TASK DIRECTIONS: Please repeat the lines below exactly. Begin with the line containing "eminönü mikro (1196, 800)" and go on through the line containing "Mart 2026 (1196, 1473)".

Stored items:
· · · · ·
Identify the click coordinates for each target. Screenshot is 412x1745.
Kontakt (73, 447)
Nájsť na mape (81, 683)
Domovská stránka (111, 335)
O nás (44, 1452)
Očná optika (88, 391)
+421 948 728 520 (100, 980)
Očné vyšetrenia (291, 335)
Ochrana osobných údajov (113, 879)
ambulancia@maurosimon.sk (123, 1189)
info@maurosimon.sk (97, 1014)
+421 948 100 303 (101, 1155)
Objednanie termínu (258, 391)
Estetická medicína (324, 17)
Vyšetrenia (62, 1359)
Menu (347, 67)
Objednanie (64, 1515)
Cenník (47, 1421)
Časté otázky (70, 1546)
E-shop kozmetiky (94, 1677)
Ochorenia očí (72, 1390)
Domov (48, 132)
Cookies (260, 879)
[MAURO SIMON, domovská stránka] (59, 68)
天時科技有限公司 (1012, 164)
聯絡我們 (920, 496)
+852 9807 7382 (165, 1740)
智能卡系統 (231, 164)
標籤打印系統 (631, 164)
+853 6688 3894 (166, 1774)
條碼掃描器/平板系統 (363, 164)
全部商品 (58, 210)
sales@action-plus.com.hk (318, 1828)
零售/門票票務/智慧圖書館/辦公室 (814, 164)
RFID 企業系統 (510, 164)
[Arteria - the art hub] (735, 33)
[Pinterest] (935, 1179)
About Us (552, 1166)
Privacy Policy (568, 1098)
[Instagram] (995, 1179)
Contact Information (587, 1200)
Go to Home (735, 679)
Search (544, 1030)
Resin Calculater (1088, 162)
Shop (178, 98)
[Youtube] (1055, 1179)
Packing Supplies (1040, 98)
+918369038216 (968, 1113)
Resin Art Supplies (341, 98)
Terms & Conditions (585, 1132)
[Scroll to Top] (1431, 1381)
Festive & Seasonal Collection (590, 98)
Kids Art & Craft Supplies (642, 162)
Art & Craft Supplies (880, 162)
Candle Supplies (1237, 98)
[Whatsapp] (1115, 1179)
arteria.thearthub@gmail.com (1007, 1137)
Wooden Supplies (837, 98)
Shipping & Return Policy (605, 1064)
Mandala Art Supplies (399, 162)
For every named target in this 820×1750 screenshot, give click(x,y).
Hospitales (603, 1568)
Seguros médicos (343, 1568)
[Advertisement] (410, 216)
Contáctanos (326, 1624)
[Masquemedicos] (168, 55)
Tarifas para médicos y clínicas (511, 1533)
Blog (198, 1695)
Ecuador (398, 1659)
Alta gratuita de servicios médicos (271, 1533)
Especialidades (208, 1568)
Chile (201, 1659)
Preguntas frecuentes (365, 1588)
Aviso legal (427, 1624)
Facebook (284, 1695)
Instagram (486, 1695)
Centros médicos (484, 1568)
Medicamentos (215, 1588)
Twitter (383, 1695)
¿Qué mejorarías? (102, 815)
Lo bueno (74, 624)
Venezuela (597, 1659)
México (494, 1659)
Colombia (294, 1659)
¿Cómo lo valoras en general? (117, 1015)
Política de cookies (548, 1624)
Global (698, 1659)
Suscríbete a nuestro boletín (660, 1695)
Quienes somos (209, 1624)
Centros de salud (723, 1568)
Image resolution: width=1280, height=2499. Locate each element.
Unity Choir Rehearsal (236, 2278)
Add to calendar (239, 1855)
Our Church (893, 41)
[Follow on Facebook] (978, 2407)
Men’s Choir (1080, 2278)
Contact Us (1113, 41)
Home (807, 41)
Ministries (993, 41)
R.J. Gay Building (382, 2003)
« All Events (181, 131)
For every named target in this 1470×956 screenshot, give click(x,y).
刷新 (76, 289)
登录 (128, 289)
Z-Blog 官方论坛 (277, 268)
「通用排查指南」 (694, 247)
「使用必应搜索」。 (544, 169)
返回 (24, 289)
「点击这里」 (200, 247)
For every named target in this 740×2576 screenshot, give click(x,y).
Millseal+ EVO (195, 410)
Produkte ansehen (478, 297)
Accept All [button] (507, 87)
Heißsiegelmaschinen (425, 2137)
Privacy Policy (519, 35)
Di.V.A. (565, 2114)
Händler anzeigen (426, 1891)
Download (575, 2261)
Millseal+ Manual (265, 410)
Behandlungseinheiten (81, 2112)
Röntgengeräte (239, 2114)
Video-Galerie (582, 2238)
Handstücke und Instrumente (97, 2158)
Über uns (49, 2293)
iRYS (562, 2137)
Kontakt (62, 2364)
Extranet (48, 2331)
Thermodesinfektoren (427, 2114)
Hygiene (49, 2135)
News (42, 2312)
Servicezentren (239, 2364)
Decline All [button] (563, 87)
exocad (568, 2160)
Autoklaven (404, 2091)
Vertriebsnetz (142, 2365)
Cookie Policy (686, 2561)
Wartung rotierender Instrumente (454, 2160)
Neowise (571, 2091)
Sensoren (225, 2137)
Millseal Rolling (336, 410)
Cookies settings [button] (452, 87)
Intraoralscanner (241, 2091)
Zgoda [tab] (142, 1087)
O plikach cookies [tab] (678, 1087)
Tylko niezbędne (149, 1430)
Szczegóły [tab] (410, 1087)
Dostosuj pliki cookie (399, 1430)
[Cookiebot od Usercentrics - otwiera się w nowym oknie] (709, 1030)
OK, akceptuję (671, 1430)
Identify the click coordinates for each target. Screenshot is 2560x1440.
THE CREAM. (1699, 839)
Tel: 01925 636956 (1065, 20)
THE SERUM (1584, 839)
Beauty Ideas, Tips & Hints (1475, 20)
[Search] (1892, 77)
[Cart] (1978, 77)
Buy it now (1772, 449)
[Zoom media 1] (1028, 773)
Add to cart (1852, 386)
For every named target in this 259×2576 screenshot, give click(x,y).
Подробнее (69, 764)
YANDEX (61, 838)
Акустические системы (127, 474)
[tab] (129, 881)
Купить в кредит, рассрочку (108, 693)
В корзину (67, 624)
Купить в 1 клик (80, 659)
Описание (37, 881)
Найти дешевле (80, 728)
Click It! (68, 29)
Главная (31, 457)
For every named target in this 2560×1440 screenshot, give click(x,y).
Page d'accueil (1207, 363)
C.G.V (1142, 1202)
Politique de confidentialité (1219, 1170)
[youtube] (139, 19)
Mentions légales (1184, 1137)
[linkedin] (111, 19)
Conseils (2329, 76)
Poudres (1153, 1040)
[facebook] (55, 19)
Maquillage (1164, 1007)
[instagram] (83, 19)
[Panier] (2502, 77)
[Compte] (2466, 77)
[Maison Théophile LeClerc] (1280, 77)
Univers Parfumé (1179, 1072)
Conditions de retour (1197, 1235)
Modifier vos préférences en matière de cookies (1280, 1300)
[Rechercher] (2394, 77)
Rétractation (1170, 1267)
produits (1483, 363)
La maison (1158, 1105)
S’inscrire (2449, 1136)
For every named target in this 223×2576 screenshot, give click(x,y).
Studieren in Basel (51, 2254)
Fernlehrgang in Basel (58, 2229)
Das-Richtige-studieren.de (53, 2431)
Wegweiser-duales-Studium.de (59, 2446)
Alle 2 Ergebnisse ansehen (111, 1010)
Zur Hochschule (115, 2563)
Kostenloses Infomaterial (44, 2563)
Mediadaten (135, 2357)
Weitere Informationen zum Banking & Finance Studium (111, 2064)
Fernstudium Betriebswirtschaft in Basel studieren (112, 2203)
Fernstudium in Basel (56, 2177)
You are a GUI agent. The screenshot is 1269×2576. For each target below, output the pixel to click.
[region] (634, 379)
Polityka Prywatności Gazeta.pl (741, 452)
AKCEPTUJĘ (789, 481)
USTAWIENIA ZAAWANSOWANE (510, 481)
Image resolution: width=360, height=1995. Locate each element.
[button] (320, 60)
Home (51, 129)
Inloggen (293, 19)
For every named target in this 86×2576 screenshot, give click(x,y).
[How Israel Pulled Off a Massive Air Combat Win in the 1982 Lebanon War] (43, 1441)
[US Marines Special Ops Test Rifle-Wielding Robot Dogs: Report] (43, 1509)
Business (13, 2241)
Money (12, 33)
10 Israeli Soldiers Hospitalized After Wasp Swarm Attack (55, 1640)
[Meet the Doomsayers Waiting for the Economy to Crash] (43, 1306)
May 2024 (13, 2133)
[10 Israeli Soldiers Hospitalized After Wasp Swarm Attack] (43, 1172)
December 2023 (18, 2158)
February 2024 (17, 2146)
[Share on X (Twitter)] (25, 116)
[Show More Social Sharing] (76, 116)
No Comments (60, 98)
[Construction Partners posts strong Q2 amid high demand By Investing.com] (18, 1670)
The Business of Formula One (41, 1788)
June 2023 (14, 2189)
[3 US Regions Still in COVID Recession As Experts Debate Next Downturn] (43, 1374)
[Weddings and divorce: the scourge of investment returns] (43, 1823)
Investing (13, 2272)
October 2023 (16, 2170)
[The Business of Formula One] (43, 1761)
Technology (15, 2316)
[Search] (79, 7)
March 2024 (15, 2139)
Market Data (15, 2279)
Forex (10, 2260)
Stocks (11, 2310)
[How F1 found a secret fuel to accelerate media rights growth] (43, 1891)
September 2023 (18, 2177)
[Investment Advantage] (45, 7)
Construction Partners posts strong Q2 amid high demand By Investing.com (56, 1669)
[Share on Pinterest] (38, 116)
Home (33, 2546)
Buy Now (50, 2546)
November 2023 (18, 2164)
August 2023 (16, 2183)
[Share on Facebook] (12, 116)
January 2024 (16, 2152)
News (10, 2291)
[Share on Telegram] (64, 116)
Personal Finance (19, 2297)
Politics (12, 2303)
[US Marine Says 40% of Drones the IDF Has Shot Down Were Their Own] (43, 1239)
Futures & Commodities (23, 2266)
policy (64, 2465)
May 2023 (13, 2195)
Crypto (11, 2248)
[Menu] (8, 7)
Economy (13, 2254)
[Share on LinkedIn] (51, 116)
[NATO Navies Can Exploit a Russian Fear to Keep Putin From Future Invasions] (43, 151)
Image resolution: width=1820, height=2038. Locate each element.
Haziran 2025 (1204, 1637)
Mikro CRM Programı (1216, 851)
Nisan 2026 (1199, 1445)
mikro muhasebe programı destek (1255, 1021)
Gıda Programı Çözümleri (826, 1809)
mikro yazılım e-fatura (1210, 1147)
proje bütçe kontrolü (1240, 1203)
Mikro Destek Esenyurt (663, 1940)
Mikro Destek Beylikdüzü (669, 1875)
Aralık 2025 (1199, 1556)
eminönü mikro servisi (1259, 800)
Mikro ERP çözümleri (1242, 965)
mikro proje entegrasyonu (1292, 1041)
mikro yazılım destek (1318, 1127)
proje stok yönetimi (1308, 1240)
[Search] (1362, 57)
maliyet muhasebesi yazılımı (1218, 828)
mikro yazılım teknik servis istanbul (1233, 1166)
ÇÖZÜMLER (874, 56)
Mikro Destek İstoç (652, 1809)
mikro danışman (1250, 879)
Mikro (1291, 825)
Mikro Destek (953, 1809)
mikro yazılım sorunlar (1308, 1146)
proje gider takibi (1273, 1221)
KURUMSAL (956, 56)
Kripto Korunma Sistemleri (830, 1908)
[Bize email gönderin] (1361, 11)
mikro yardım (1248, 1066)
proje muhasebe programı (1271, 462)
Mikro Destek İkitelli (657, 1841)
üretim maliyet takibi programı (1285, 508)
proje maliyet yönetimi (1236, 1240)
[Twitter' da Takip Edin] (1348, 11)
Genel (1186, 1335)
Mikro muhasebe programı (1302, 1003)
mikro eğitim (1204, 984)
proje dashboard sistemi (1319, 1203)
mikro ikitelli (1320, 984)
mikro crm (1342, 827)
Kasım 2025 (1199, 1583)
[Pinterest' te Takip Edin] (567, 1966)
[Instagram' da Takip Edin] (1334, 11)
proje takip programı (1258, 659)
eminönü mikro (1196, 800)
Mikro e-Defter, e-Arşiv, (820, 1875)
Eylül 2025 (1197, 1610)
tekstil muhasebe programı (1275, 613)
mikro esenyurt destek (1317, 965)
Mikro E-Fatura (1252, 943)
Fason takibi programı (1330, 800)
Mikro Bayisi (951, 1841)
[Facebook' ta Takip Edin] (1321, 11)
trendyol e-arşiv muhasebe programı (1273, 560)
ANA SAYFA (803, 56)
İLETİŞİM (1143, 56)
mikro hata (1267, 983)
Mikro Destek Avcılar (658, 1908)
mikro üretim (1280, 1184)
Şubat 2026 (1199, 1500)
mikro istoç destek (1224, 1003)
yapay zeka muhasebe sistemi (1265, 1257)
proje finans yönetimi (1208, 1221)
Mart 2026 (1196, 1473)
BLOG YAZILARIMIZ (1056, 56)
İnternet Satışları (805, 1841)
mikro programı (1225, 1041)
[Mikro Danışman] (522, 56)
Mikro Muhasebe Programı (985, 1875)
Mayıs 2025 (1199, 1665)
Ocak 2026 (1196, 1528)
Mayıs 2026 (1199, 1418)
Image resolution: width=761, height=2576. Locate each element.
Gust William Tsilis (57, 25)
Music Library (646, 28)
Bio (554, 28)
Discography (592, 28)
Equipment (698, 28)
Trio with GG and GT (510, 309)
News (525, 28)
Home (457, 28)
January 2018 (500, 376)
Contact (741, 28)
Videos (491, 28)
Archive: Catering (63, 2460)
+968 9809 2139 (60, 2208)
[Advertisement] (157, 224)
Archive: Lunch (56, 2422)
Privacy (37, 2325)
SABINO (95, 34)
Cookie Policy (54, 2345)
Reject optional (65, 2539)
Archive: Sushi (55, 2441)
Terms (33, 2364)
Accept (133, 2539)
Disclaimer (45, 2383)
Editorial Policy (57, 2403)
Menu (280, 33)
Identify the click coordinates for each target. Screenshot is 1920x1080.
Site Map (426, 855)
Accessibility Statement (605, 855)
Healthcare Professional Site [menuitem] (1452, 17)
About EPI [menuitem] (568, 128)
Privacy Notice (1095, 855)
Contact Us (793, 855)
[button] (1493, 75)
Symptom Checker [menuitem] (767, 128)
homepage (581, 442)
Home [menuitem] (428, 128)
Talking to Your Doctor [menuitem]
· · · · ·
RESPONSE BOX:
eminönü mikro (1196, 800)
Mikro e-Defter, e-Arşiv, (820, 1875)
Eylül 2025 (1197, 1610)
tekstil muhasebe programı (1275, 613)
mikro esenyurt destek (1317, 965)
Mikro E-Fatura (1252, 943)
Fason takibi programı (1330, 800)
Mikro Bayisi (951, 1841)
[Facebook' ta Takip Edin] (1321, 11)
trendyol e-arşiv muhasebe programı (1273, 560)
ANA SAYFA (803, 56)
İLETİŞİM (1143, 56)
mikro hata (1267, 983)
Mikro Destek Avcılar (658, 1908)
mikro üretim (1280, 1184)
Şubat 2026 (1199, 1500)
mikro istoç destek (1224, 1003)
yapay zeka muhasebe sistemi (1265, 1257)
proje finans yönetimi (1208, 1221)
Mart 2026 (1196, 1473)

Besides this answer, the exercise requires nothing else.